The light that beamed from the transfigured Christ is the same light that said, "Let there be…" The same Light that the creation waits for with sighs too deep for words. The same Light that will one day make all of creation ablaze like a bush with God's glory, but not consumed.
As the United Methodist Church’s communion liturgy states, suggesting Peter was right, “It is a good and joyful thing always and everywhere to give to give thanks,” to give praise to God. That is to give praise to God in Christ.

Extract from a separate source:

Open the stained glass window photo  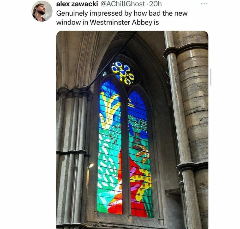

What we see here in this theophany, is that Christ is the Maker of heaven and earth, the second person of the Trinity, the Son of God, and that same one has promised that his yoke is light, and his burden is easy. His yoke is light, and his burden is easy because, as we see today, he is the end of the law and the prophets. Therefore, we can show up like Pastor Jeff said last week by being present and doing X, Y, and Z without the burden of expectations or performance. The one God tells us to listen to today promises “Behold, I make all things new!”
And that includes you.
He has and he is and he will do it.
The good news is not that we must ascend up to God by our own good deeds or spiritual striving; the good news of the Gospel is that the one who met Moses in a burning bush and spoke through Elijah has come down to us in Jesus Christ and will come again to….
Howard Thurman wrote of the glad surprise, describing it, “as if a man stumbling in the darkness, having lost his way, finds the spot at which he falls is the foot of a stairway that leads from darkness into light.” This is precisely what Peter did. He worshiped. The goal of discipleship is to be transformed, ourselves transfigured, not by our own hands rather through the one who to whom the law and all of the prophets pointed to. If not, what is the point of going up the mountain with Jesus?
We can try to contain the hope of the Good News revealed to us on the mountain but the Good News for us, revealed by the faithfulness of Peter, is that as Jesus’ humanity was transfigured so too will our humanity be called into perfect union with God, and not because of what we do when we come down from the mountain. Rather, because of the one who invites us to ascend, to worship, and to be transformed, and there is no containing that news.